“Pam” came into my life quite a few years ago when a local violin maker offered it to me in pieces. It was a project he had planned on taking on but never got around to.
Pam is a small bodied Washburn Parlor guitar with an oval black and white label which dates it to the 1903-07 era. The details of construction and decoration (Brazilian Rosewod back and sides, spruce top, white celluloid with rope style marquetry on the top, binding on the top and back, three rings around the sound hole and body dimensions) suggest that it might be a 115 Model though there are no model numbers on the guitar.
When I got Pam, her back was off, she had numerous splits in the rosewood back and sides, some quite severe, and several serious cracks in the top. A section of binding was missing from the top as well and it was completely missing the back binding. I splinted the face cracks with new spruce (inlaid spruce into the cracks that were too wide to close). Her original tuners were damaged and she had been over sprayed with some form of clear finish. Pam had a very basic and somewhat beefy ladder style bracing on the top and the bridge was split. After dealing with the structural repairs to the cracks, I decided to go ahead and re-brace the guitar to an X brace pattern. I had previously restored an X braced 1897 Style Washburn 145, so I patterned this after the original X bracing from that guitar. With X bracing and a new bridge plate, the guitar would be fine for light gauge steel strings. Many early Washburn’s have a steel bar running through their necks and PAM was one of those. This greatly reduces the amount of bending these vintage necks end up with and though I did re-set Pam’s neck, I didn’t need to remove much material at all to get the correct angle.

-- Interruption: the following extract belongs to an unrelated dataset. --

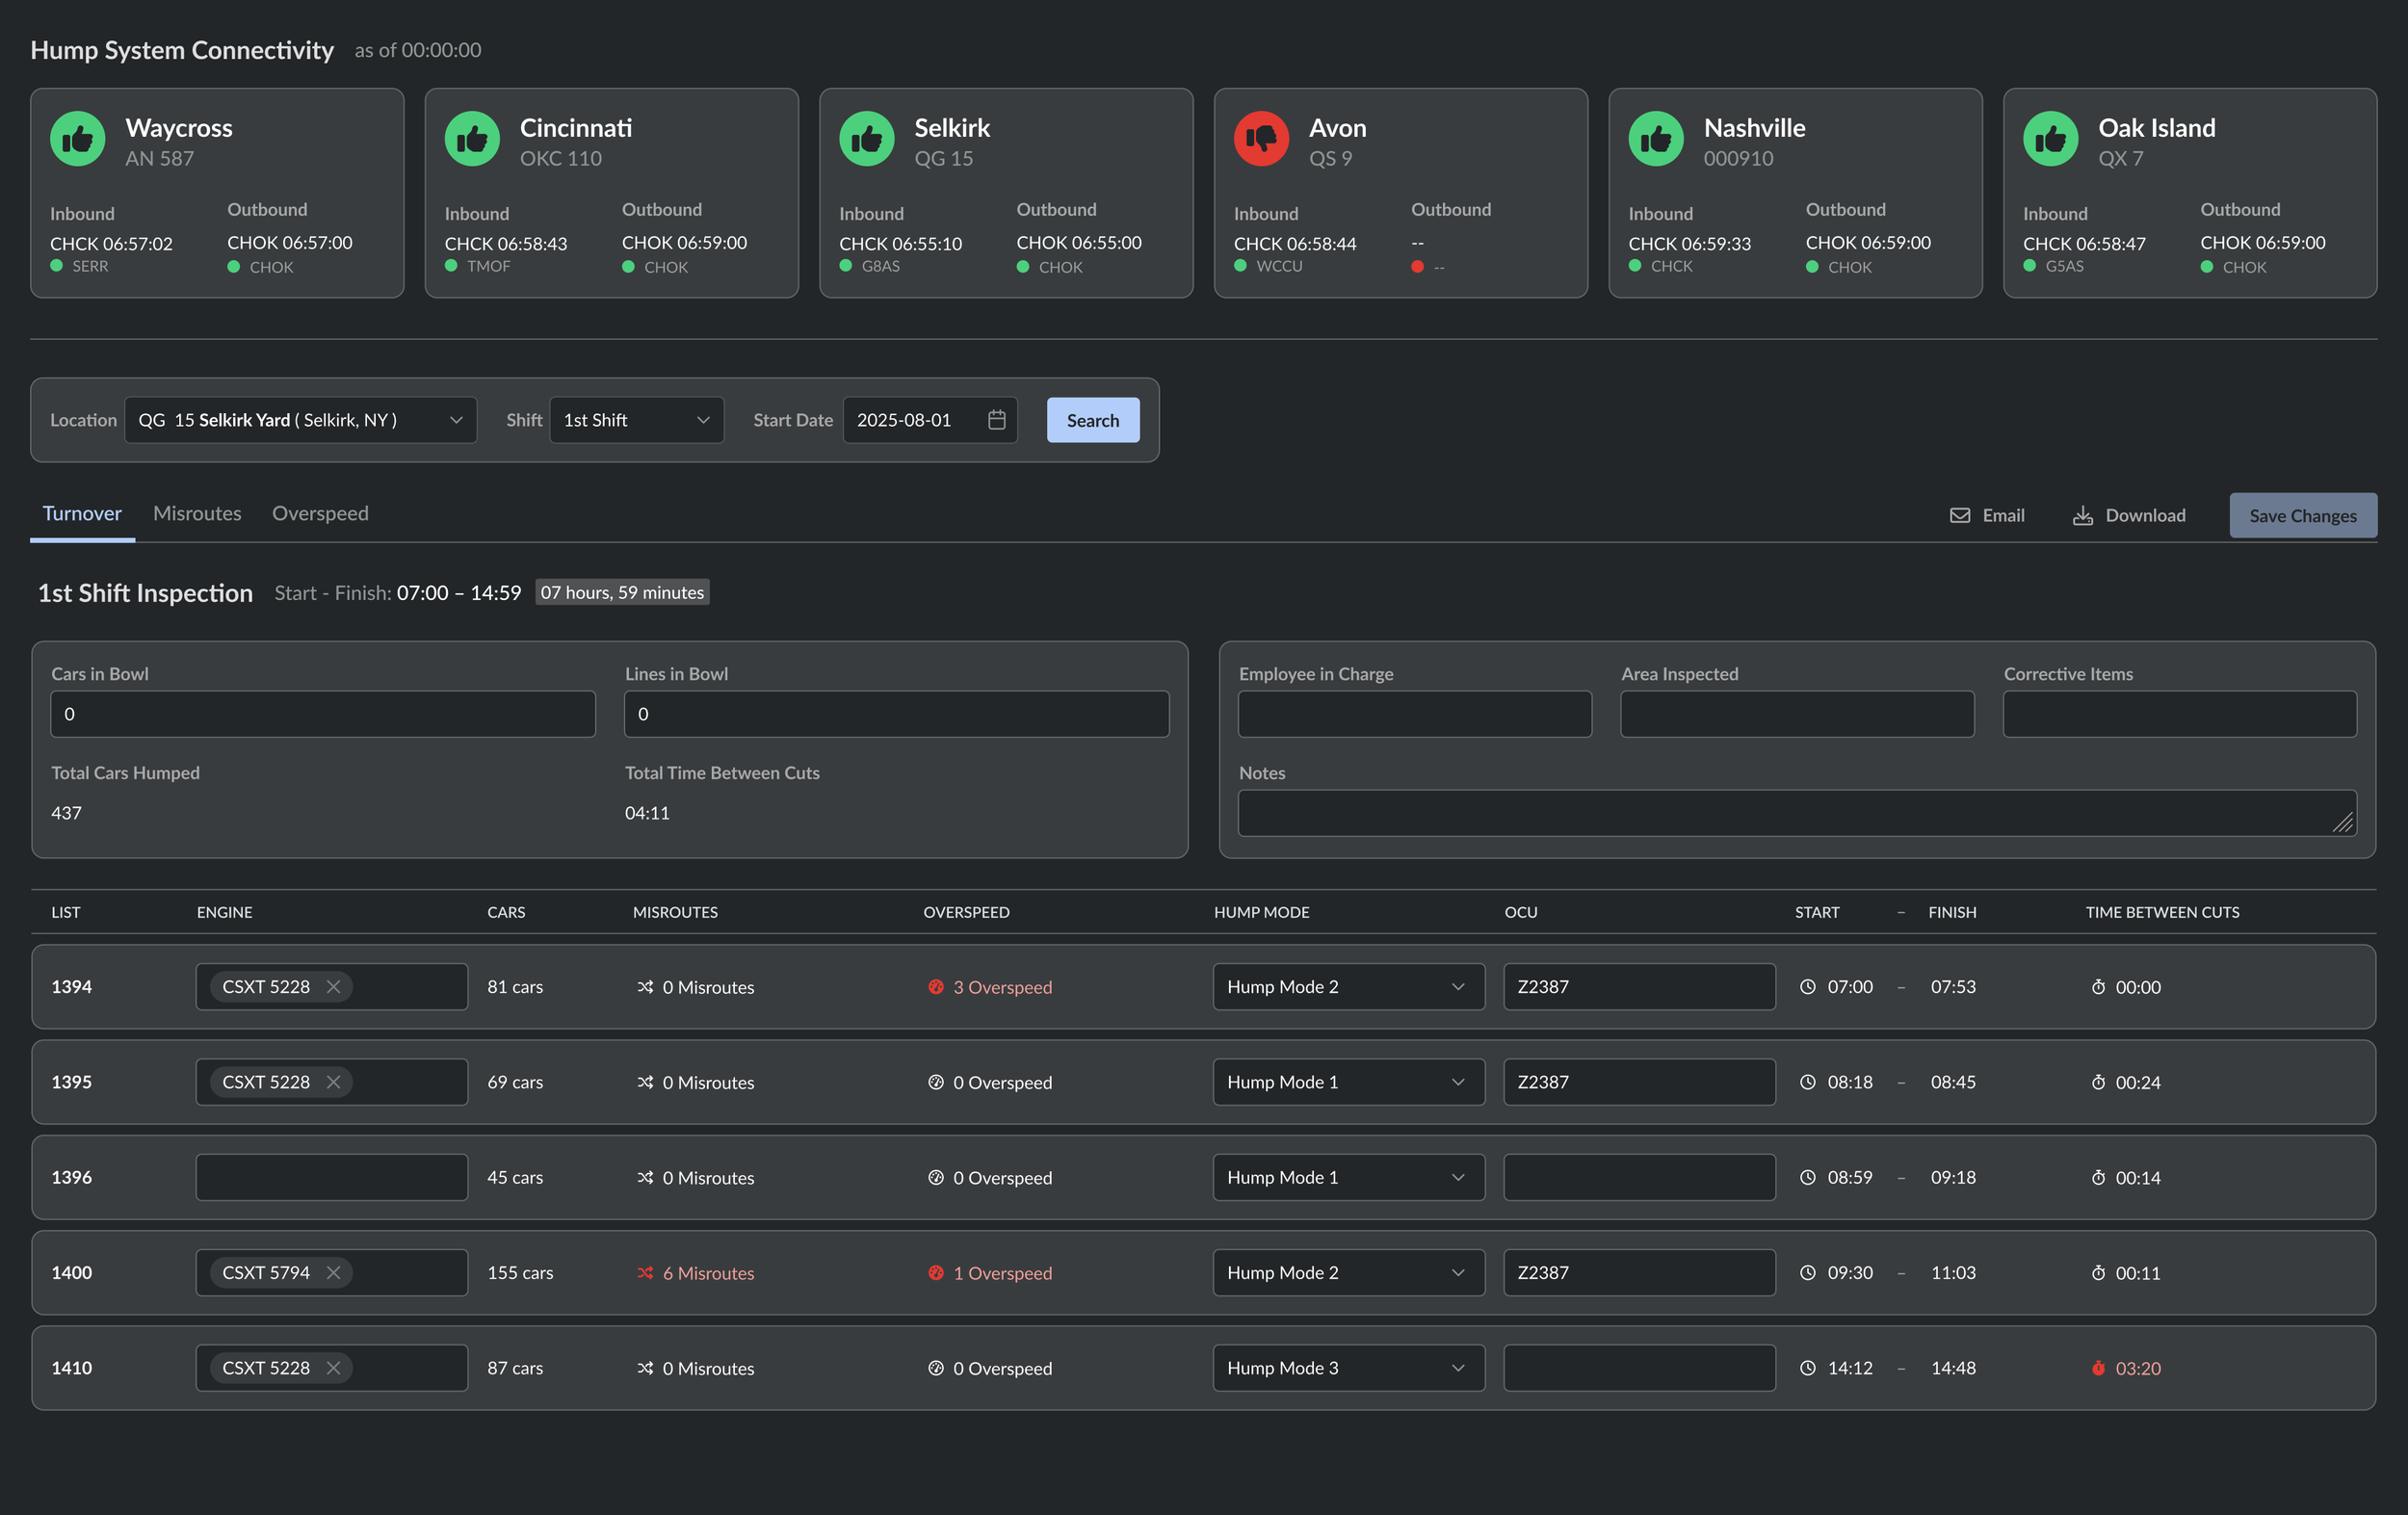The height and width of the screenshot is (1515, 2408).
Task: Click calendar icon in Start Date field
Action: point(996,420)
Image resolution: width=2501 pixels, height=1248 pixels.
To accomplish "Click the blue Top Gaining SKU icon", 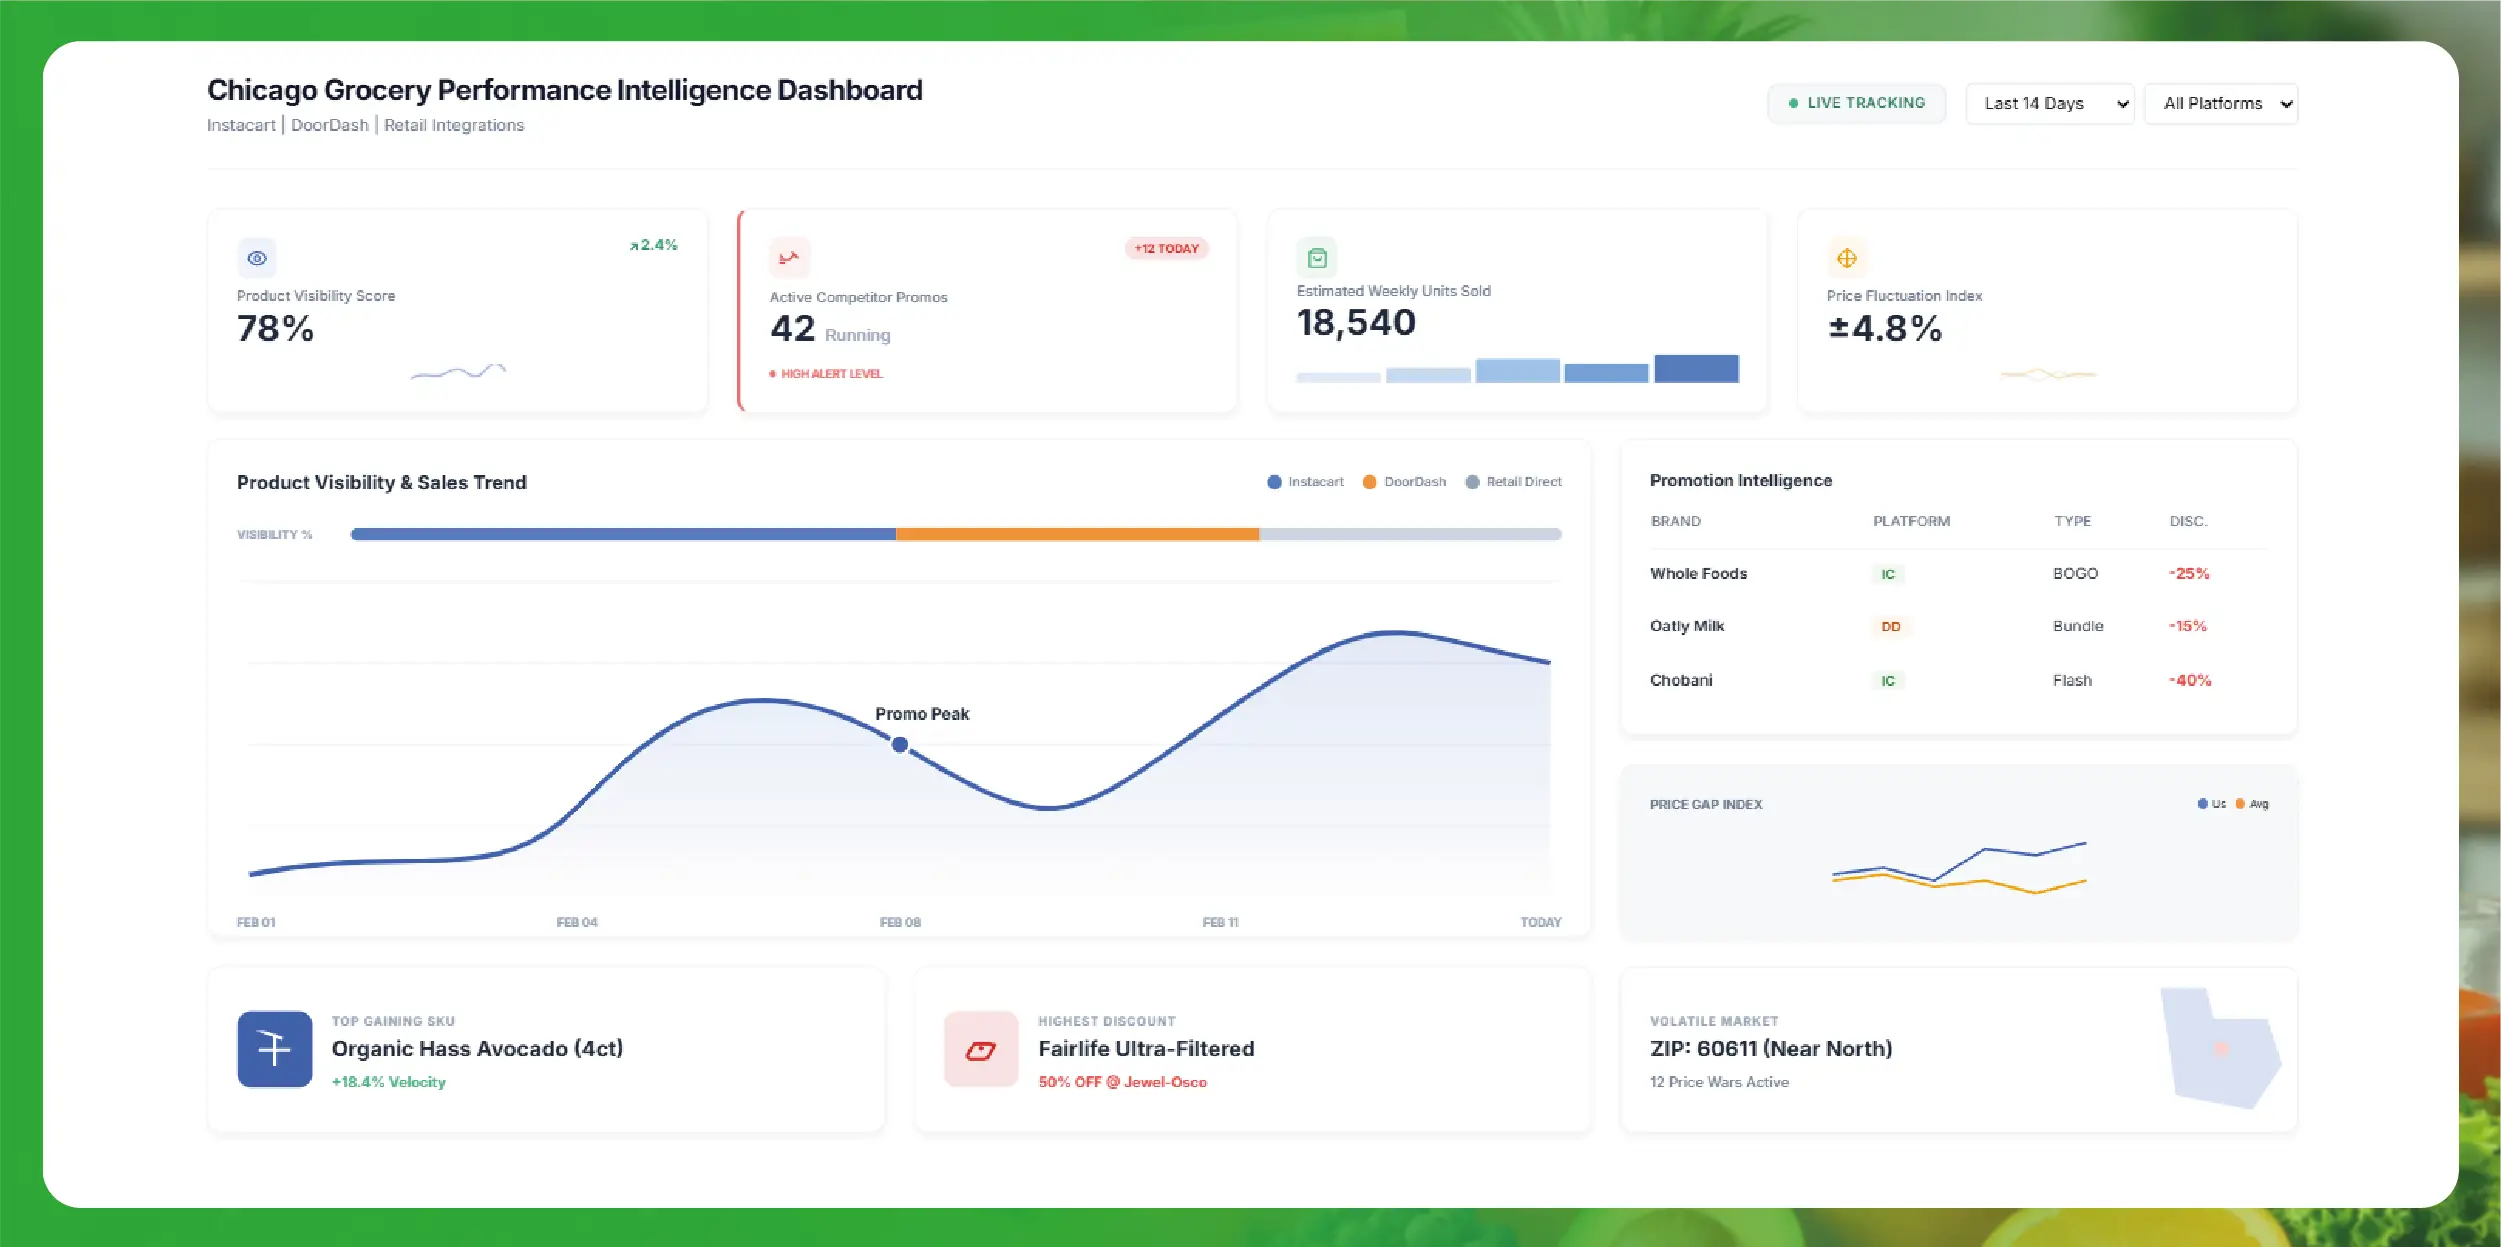I will coord(274,1048).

Once Pam was re-braced and all the structural work was done, I re-glued the back and rebound it with historically accurate cellulose binding. I did a fine sanding to remove the overspray, but kept what remained of the original finish intact. I drop filled damaged areas then hand applied a French Polish to the entire guitar (the original finish). I did this with the neck still off the body to make for a cleaner finish job.
After the finish was completed and had a chance to harden, I re-attached the neck, and replaced the broken bridge with CAD designed exact replacement in Ebony. The guitar had some fret wear so I did a full level and polish and was able to save the original frets. I then put on new Stew Mac “Golden Era” engraved replacement tuners and cut a new bone saddle to fit in the bridge. I was able to save ands re-use the original ebony nut.
I’ve been playing it off and on over the past several weeks and the tone has opened up a great deal. Pam is as loud as a cannon with a brilliant high end and strong mids and lows, particularly for such a small bodied guitar.